Description of the task:
Set down these lines again with no changes, everything from the line containing "Pašvaldība (53, 303)" down to the line containing "Pārvaldes teritorija (197, 249)".

Data items:
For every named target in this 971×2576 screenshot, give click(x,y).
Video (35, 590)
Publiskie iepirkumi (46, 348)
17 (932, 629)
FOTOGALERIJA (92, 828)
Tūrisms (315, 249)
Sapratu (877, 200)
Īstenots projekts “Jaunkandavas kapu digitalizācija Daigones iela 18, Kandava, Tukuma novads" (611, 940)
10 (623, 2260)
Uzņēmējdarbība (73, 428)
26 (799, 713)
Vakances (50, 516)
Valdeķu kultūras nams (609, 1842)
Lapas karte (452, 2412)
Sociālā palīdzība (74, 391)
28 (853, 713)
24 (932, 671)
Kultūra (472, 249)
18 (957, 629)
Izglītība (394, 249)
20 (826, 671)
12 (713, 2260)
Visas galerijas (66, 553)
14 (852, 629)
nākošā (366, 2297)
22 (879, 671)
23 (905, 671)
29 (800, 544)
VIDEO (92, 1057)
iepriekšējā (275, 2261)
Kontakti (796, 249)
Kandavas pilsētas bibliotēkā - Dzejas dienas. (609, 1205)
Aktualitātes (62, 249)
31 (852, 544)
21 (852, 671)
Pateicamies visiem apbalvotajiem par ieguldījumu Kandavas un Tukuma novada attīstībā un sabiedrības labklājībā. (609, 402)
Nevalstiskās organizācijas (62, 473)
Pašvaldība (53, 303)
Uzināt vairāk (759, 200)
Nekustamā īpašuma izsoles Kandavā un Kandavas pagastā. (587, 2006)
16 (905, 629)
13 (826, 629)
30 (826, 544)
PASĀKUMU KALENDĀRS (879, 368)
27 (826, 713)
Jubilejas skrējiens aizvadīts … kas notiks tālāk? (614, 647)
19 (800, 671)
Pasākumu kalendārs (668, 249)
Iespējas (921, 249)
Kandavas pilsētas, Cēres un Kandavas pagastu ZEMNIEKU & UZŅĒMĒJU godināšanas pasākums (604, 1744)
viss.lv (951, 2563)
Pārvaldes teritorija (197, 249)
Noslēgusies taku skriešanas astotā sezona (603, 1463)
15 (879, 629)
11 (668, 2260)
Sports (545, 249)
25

Exercise output:
Pašvaldība (53, 303)
Uzināt vairāk (759, 200)
Nekustamā īpašuma izsoles Kandavā un Kandavas pagastā. (587, 2006)
16 (905, 629)
13 (826, 629)
30 (826, 544)
PASĀKUMU KALENDĀRS (879, 368)
27 (826, 713)
Jubilejas skrējiens aizvadīts … kas notiks tālāk? (614, 647)
19 (800, 671)
Pasākumu kalendārs (668, 249)
Iespējas (921, 249)
Kandavas pilsētas, Cēres un Kandavas pagastu ZEMNIEKU & UZŅĒMĒJU godināšanas pasākums (604, 1744)
viss.lv (951, 2563)
Pārvaldes teritorija (197, 249)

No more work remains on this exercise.